明日の4月15日の日曜日は、ロシア正教会の復活大祭(パスハ)に当たる(西方教会の復活祭は、今年は4月8日に既に祝われている – 編集部注釈)。復活大祭の日付は春分直後の満月の日に定められるため、毎年異なるのが特徴だ。

 西方教会ではクリスマスが最大の祭日であるのに対し、ロシア正教は復活大祭を最も重要な宗教的祭日とみなしている。世論財団が2003年に実施した世論調査によると、ロシア国民は復活大祭を正月、誕生日に次いで、3番目に重要な祝日とみなしているようだ。 

 実際には、大多数のロシア人にとって、復活大祭の祭式は信仰の問題というよりは、むしろ民俗的な独自性に関わる問題であるようだ。復活大祭の準備は特定の慣習に沿って進められるが、それらは民俗的な慣習に由来するものも多い。 

 まず、復活大祭前の木曜日には、家をすみずみまで徹底的に掃除することが習わしとなっている。「清掃の木曜日」として知られるこの日には、年に1度しか掃除しないような人でも、誰もが家を掃除する。その次の朝、多くの家ではすでに膨らみはじめたパン生地の香りが充満し、夕刻にはオーブンに入れる準備が整う。こうして、円筒型をした復活大祭のケーキ「クリーチ」が作られる。もう一つ欠かせないのが、色染めした卵である。多くの人たちが、この日に備え、前もって色染め用のタマネギの皮を集めることを習慣としている。復活大祭の際になぜ卵を染めるのか、たとえその理由を知らなくとも、鮮明な赤みに染めるためにはタマネギの皮が何枚必要か、あるいは何分間卵をゆでるか、ということはしっかりわきまえているのだ。 

 キリスト教の伝統では、卵は新たな生命の象徴である。そして、人類の罪を購うためにキリストが流した血の色の象徴として、卵は赤く染められなければならない。出来上がった卵や「クリーチ」は、土曜日の朝に教会に持ち込まれ、祝福を受ける。


 これらの調理では味見が許されないため、多少の困難が生じる。復活大祭前に40日間続く大斎(おおものいみ)期間中、信仰深い正教信者は、砂糖、肉および乳製品を食するのをひかえる。これは日曜日の朝、復活大祭のミサが終わるまで解禁されない。大斎の期間中に節制する宗教的慣行は、卵を染める慣習ほどには広く実施されていない。 

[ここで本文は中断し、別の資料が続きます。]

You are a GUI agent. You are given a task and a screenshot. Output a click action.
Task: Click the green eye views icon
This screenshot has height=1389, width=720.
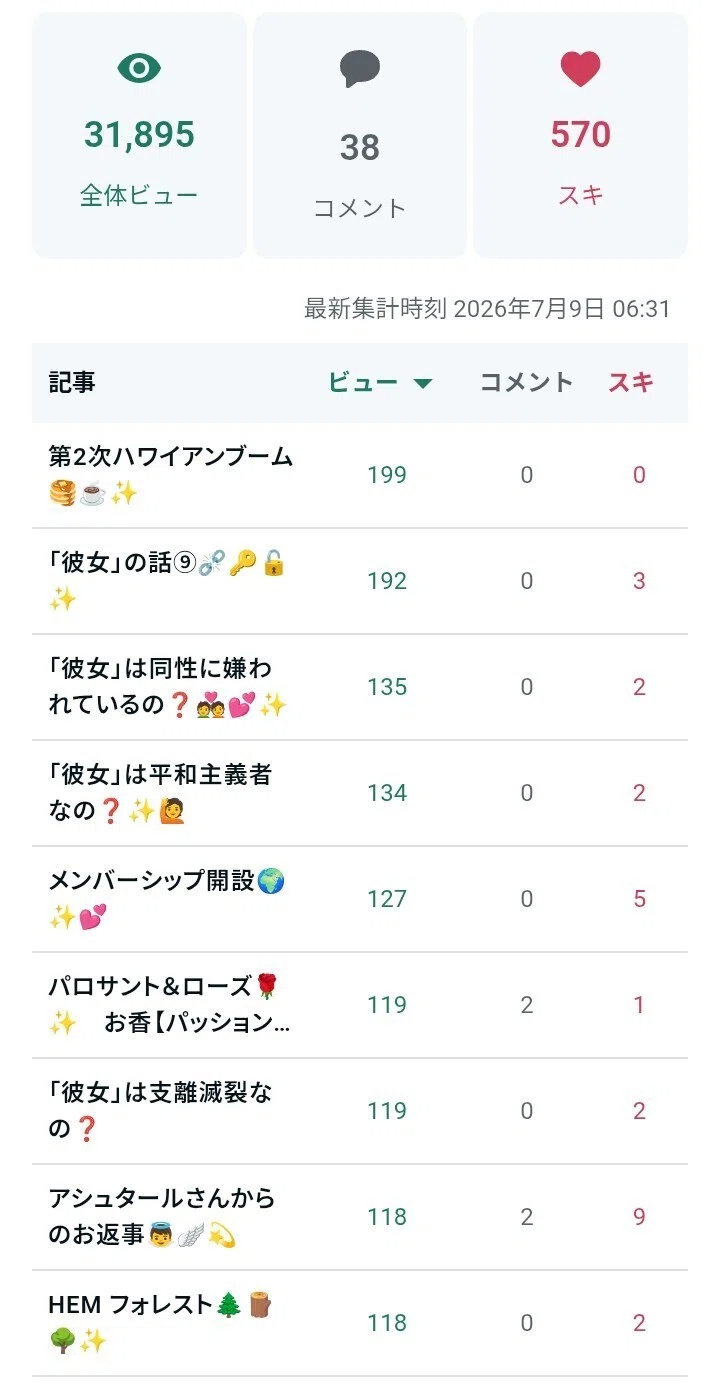click(139, 68)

 復活大祭のミサは午前3時頃に終了する。その最後に、司祭は「ハリストス復活!」と宣言する。すると信徒はそろって3回「実に復活!」と応じる。ロシア正教の1年の行事は憂鬱に満ちたものが多いが、こればかりは最も喜びに満ちた瞬間である。そのため、人々がキスしてお互いに挨拶し合うのも、納得がいく。そして、ようやく卵やクリーチを食することが許される。節制後に最初に口にするものは、教会で祝福されたものでなければならないのだ。 

 日曜日には、テーブル中にあふれたご馳走で、盛大な祝宴が行われる。食べ物の種類に差異はあるが、ロシアの復活大祭のテーブルには、ピラミッド型に成型された甘いデザートの「パスハ」やケーキの「クリーチ」が並ぶ。それまで長期間節制を続けてきた人たちは、好きなだけ食べることができるが、もちろん節制をしなかった人たちも同様に食べ放題の慣習に加わる。子供たちはテーブルの上で卵転がしをしたり、卵をぶつけ合ってどちらの卵がより強いかを競い合ったりして遊ぶ。このような振る舞いを注意する者はおらず、大人がこの遊びに加わることさえある。復活大祭の日曜日には、誰もが子供であるかのように感じるものなのだ。